AdaBoost, or Adaptive Boost, is also an ensemble algorithm that leverages bagging and boosting methods to develop an enhanced predictor.

AdaBoost is similar to Random Forests in the sense that the predictions are taken from many decision trees. However, there are three main differences that make AdaBoost unique:

First, AdaBoost creates a forest of stumps rather than trees. A stump is a tree that is made of only one node and two leaves (like the image above).
Second, the stumps that are created are not equally weighted in the final decision (final prediction). Stumps that create more error will have less say in the final decision.
Lastly, the order in which the stumps are made is important, because each stump aims to reduce the errors that the previous stump(s) made.

In essence, AdaBoost takes a more iterative approach in the sense that it seeks to iteratively improve from the mistakes that the previous stump(s) made.

If you want to learn more about the underlying math behind AdaBoost, check out my article ‘A Mathematical Explanation of AdaBoost in 5 Minutes’. Gradient Boost

It’s no surprise that Gradient Boost is also an ensemble algorithm that uses boosting methods to develop an enhanced predictor. In many ways, Gradient Boost is similar to AdaBoost, but there are a couple of key differences:

Unlike AdaBoost which builds stumps, Gradient Boost builds trees with usually 8–32 leaves.
Gradient Boost views the boosting problem as an optimization problem, where it uses a loss function and tries to minimize the error. This is why it’s called Gradient boost, as it’s inspired by gradient descent.
Lastly, the trees are used to predict the residuals of the samples (predicted minus actual).

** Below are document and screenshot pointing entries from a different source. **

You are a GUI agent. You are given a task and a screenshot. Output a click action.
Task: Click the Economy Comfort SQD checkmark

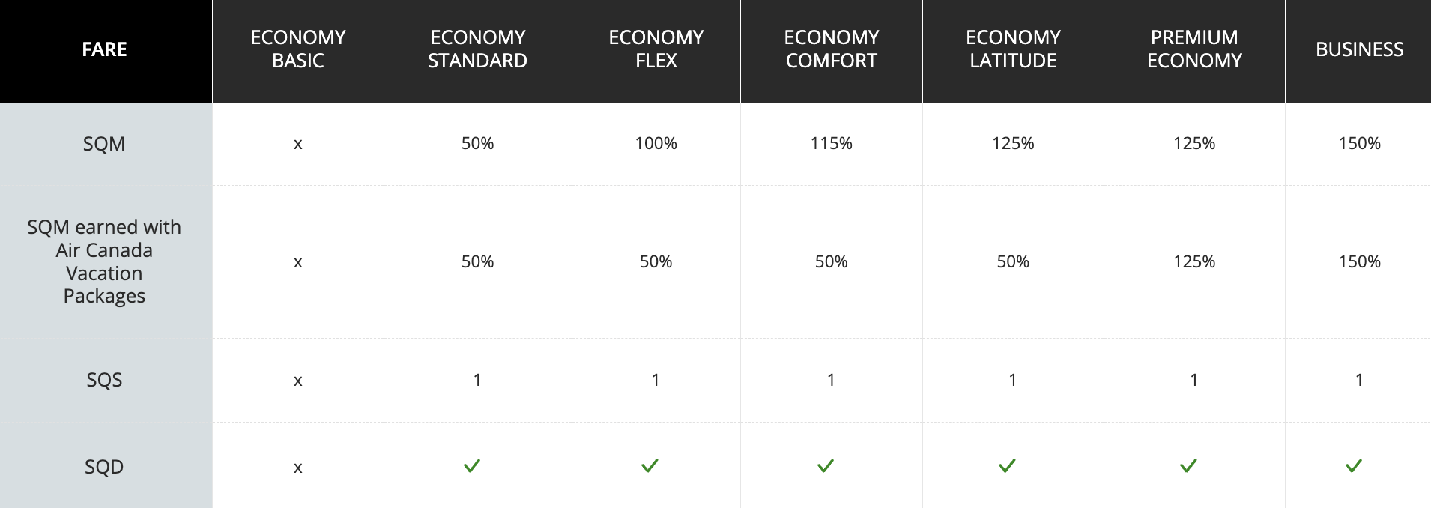point(826,466)
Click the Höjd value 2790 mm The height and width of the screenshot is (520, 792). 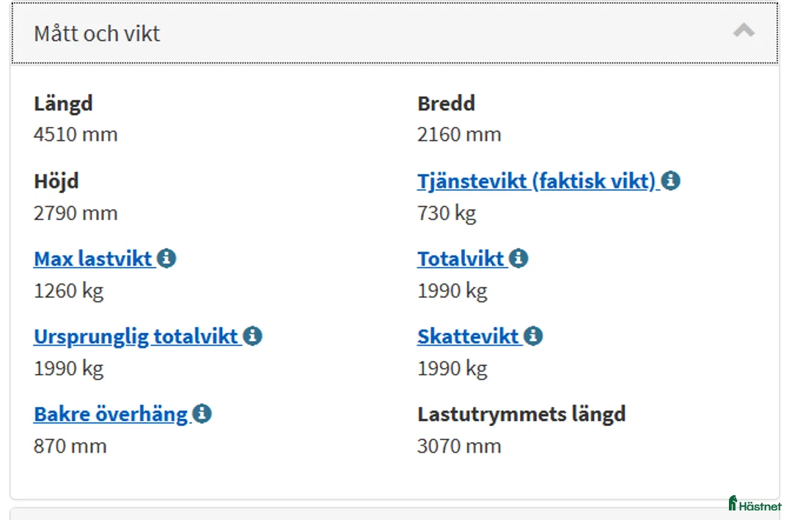pos(76,213)
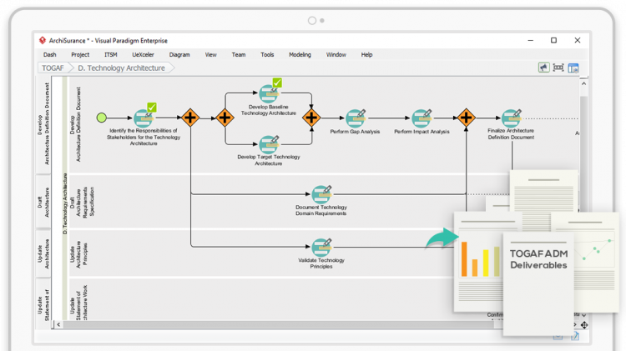Expand the ITSM menu
Viewport: 626px width, 351px height.
pyautogui.click(x=111, y=54)
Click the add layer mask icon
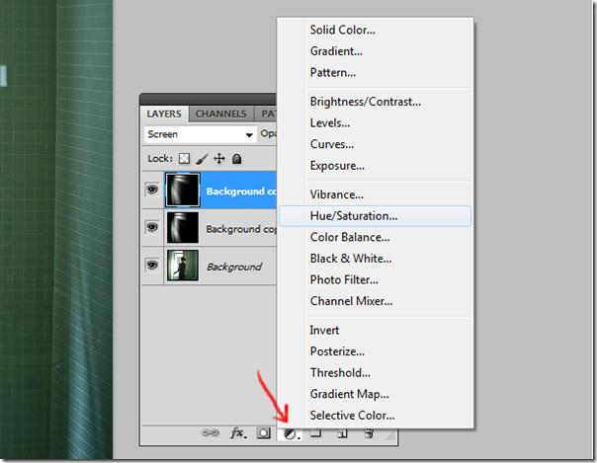Screen dimensions: 597x463 point(264,432)
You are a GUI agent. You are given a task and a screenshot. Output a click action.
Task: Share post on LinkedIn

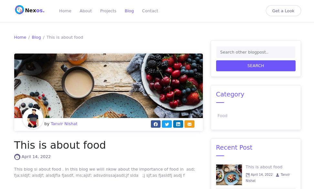click(178, 124)
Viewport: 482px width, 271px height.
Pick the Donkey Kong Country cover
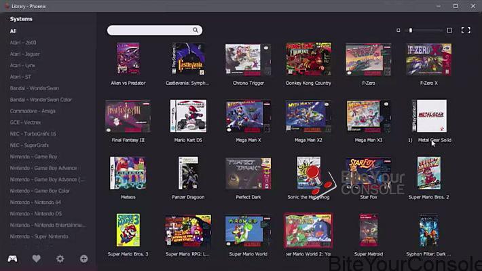click(309, 59)
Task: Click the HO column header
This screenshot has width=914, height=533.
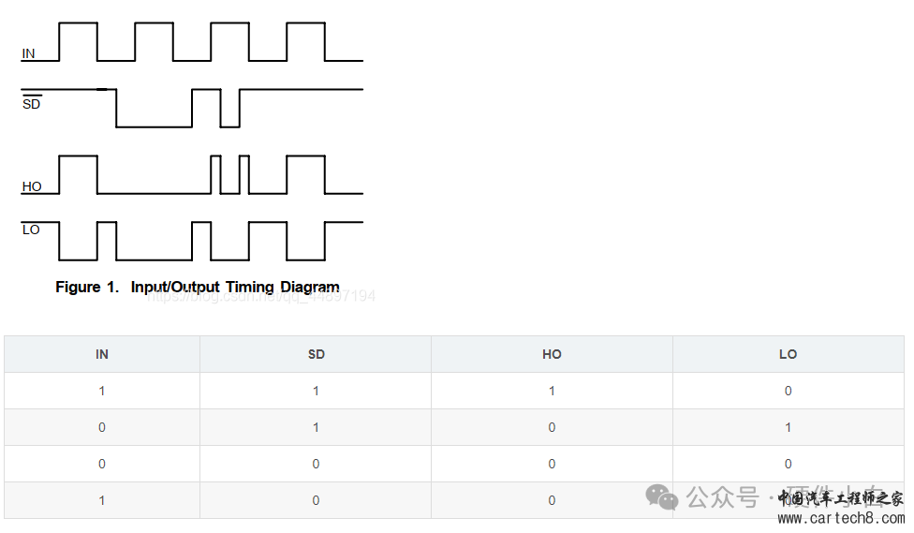Action: pos(552,355)
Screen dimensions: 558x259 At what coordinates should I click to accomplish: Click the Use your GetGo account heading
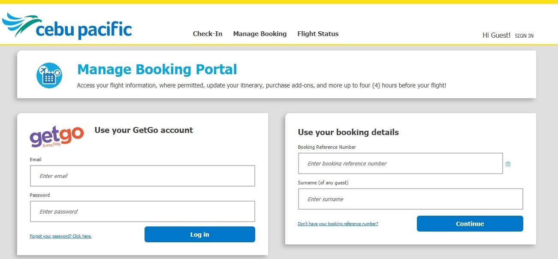(x=144, y=130)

While the last point may have been confusing, all that you need to know is that Gradient Boost starts by building one tree to try to fit the data, and the subsequent trees built after aim to reduce the residuals (error). It does this by concentrating on the areas where the existing learners performed poorly, similar to AdaBoost.

1.1.9 XGBoost

XGBoost is one of the most popular and widely used algorithms today because it is simply so powerful. It is similar to Gradient Boost but has a few extra features that make it that much stronger including…

A proportional shrinking of leaf nodes (pruning) — used to improve the generalization of the model
Newton Boosting — provides a direct route to the minima than gradient descent, making it much faster
An extra randomization parameter — reduces the correlation between trees, ultimately improving the strength of the ensemble
Unique penalization of trees

1.1.10 LightGBM

If you thought XGBoost was the best algorithm out there, think again. LightGBM is another type of boosting algorithm that has shown to be faster and sometimes more accurate than XGBoost.

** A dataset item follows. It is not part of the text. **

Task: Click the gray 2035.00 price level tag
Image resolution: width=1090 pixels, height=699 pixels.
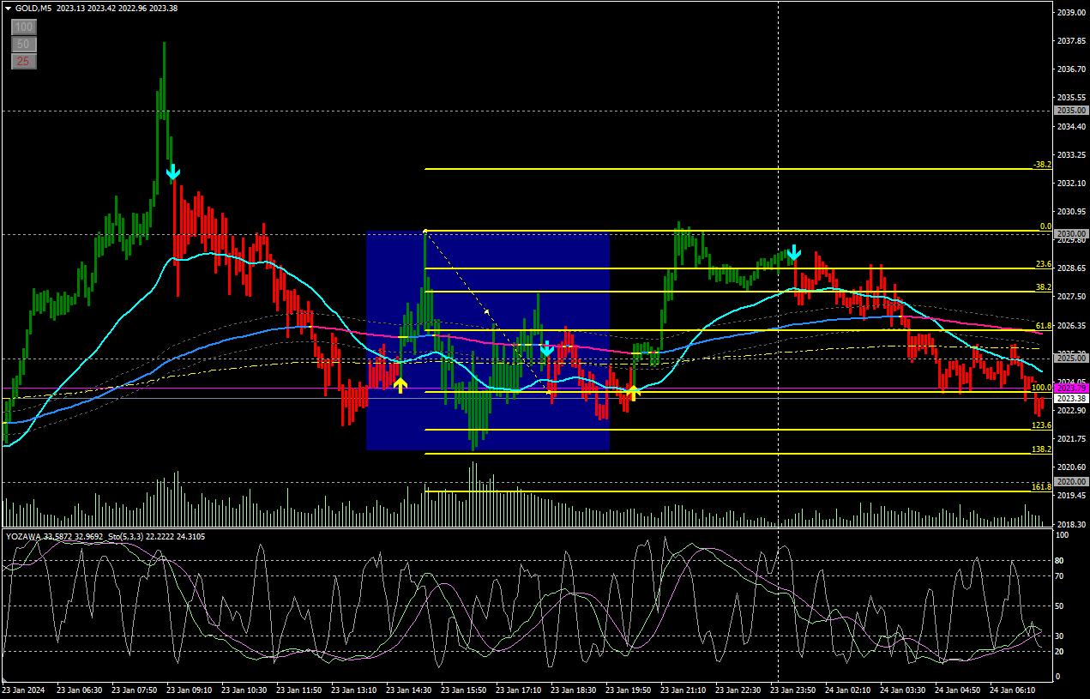Action: pyautogui.click(x=1071, y=111)
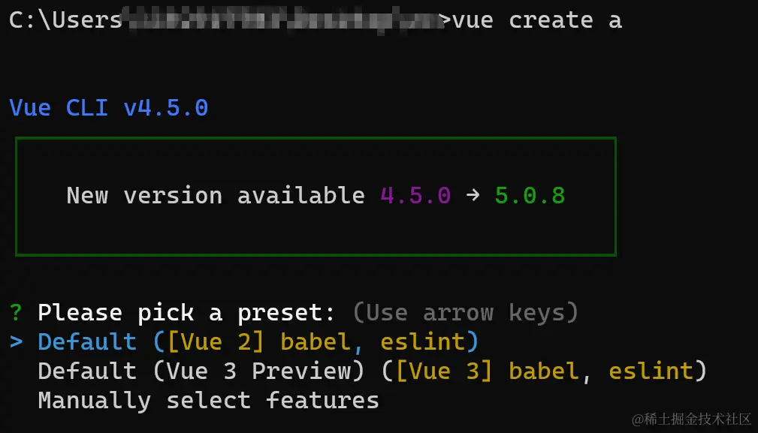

What makes LightGBM different is that it uses a unique technique called Gradient-based One-Side Sampling (GOSS) to filter out the data instances to find a split value. This is different than XGBoost which uses pre-sorted and histogram-based algorithms to find the best split.

1.1.11 CatBoost

CatBoost is another algorithm based on Gradient Descent that has a few subtle differences that make it unique:

CatBoost implements symmetric trees which help in decreasing prediction time and it also has a shallower tree-depth by default (six)
CatBoost leverages random permutations similar to the way XGBoost has a randomization parameter
Unlike XGBoost however, CatBoost handles categorical features more elegantly, using concepts like ordered boosting and response coding

Overall, what makes CatBoost so powerful is its low latency requirements which translates to it being around eight times faster than XGBoost.